Fast Prediction of Supersonic Gas Jet Flow Field Based on a NN-POD Reduced Order Model
摘要
To improve the computational efficiency of the supersonic gas jet flow simulation, an efficient and accurate method for fast prediction of the flow field of supersonic gas jets is proposed based on the reduced order model (ROM) of the proper orthogonal decomposition (POD) and the back propagation neural network (BPNN). Firstly, the jet flow dataset containing multiple working conditions is constructed by high-fidelity CFD simulation, and the dominant modes of the flow field and their low-dimensional feature coefficients are extracted by the POD, so that the high-dimensional features of the original flow field are compressed into a low-dimensional orthogonal space within 20 dimensions. Subsequently, a back propagation neural network with operating parameters as inputs and modal coefficients as outputs is designed to directly establish a nonlinear mapping relationship between the input parameters and the low-dimensional features through end-to-end training.

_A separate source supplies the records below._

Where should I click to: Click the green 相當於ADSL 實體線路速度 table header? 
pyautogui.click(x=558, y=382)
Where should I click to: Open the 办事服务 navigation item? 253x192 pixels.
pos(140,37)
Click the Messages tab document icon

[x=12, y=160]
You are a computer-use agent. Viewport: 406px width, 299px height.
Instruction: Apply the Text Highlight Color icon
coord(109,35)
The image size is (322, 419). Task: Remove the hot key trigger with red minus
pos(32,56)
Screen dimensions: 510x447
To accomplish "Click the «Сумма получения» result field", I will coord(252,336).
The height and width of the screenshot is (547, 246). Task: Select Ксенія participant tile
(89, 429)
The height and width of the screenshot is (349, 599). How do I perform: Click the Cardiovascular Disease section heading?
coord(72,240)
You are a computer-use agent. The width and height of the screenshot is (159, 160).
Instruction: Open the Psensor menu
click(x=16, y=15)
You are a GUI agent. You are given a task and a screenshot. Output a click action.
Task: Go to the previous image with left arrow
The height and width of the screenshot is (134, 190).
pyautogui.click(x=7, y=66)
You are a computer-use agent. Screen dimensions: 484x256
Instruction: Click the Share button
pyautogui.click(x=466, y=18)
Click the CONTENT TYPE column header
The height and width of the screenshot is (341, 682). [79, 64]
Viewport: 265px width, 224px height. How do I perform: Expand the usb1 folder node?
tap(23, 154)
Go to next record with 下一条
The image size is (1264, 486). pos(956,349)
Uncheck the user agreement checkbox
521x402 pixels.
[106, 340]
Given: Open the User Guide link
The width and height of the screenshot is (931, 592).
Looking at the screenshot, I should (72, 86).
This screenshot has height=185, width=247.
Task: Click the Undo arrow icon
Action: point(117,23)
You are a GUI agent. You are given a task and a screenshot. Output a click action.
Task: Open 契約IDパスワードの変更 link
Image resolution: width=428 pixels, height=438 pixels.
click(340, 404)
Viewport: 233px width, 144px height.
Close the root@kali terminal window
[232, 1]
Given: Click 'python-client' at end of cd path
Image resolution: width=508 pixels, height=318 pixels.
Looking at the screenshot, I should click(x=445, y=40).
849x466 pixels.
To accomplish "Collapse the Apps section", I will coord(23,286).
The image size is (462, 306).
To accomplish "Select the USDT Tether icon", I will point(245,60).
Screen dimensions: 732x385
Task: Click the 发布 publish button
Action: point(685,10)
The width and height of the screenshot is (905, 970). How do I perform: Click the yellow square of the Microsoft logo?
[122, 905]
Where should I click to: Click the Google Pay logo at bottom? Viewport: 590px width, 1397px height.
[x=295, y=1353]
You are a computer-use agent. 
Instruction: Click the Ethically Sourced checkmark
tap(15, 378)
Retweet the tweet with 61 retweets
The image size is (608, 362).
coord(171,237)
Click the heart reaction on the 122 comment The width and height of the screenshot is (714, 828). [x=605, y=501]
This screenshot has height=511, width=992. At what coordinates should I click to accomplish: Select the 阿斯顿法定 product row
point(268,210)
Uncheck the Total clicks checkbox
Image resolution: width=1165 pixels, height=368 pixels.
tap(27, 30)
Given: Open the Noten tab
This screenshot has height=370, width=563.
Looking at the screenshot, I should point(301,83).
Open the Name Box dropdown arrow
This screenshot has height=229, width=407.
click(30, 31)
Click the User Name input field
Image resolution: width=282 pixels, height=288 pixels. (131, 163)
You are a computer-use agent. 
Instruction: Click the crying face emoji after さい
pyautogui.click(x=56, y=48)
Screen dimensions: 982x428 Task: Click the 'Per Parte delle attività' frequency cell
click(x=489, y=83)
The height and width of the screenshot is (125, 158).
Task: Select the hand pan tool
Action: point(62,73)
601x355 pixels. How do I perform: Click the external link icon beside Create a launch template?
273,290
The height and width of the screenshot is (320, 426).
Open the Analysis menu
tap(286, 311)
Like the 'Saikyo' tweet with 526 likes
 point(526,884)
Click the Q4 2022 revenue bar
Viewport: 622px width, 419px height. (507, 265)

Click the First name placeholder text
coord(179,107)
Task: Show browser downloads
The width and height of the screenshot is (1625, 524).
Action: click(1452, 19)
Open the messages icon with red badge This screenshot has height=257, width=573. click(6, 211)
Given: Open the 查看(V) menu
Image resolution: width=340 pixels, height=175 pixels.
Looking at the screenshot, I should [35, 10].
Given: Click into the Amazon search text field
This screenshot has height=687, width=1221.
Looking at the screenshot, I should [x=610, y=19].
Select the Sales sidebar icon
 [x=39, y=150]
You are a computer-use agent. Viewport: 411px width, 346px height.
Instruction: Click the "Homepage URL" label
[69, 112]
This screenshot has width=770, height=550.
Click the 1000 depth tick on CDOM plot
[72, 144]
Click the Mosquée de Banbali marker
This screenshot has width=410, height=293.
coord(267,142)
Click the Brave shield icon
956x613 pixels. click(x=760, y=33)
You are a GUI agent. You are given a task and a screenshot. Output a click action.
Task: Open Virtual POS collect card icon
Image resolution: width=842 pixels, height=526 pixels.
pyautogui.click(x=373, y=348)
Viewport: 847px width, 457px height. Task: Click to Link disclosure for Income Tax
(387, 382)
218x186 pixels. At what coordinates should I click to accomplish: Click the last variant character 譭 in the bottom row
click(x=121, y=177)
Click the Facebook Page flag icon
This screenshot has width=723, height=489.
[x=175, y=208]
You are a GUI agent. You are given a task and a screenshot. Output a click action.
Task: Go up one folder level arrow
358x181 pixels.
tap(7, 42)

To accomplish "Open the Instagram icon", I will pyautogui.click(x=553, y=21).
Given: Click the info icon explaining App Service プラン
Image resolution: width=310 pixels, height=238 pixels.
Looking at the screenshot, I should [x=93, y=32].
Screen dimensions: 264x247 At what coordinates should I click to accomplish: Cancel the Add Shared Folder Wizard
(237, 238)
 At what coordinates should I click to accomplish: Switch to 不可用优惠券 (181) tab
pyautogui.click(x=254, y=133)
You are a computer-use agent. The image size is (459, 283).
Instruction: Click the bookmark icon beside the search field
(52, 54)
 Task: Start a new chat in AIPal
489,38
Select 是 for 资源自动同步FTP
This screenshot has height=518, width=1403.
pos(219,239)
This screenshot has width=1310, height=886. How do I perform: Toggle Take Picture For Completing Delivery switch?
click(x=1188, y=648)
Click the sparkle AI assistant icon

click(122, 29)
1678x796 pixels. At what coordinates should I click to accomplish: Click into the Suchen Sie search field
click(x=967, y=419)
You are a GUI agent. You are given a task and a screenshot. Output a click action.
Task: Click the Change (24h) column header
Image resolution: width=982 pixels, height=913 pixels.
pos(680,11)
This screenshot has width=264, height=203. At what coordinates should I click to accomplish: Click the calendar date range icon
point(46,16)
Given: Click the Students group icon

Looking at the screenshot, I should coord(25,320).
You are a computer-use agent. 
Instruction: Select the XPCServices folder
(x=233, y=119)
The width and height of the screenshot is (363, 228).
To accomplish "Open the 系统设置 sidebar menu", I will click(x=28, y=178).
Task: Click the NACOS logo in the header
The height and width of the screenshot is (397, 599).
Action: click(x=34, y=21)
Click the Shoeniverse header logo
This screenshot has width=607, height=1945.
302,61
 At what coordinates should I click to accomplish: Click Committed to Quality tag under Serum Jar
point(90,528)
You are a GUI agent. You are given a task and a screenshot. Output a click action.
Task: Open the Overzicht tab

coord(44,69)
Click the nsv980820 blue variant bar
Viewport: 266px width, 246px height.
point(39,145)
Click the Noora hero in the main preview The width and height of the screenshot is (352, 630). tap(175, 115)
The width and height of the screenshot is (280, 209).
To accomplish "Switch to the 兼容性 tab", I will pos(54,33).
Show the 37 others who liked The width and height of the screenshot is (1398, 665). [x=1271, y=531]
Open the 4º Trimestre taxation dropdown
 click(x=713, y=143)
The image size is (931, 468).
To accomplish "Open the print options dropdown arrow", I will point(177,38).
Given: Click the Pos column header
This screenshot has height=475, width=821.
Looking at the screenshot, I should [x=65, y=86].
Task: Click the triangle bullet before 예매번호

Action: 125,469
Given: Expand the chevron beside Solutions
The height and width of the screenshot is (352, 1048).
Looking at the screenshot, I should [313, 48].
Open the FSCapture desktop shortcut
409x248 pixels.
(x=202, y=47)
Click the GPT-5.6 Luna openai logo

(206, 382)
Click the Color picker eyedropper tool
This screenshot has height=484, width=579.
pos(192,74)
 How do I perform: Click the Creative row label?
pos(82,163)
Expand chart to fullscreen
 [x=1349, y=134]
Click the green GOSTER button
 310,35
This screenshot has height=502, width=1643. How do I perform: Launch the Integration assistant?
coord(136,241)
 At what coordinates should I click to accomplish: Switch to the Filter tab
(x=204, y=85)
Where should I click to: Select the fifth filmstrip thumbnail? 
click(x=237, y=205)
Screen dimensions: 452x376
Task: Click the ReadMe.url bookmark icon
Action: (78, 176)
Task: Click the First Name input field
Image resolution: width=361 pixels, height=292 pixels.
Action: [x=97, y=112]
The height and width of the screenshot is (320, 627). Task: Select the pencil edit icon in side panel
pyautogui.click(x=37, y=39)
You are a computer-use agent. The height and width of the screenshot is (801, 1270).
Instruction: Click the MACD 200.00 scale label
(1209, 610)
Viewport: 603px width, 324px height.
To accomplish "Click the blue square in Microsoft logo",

Finally, the flow field reconstruction is completed by modal superposition. The results show that, the developed method improves the efficiency of numerical simulation by nearly 100 times compared with the traditional CFD computation while maintaining the accuracy of predicting the velocity and temperature distribution of the flow field. The study provides an efficient tool for real-time analysis and optimization design of supersonic gas jets, and validates the potential of a data-driven downscaling mapping framework based on complex flow modelling.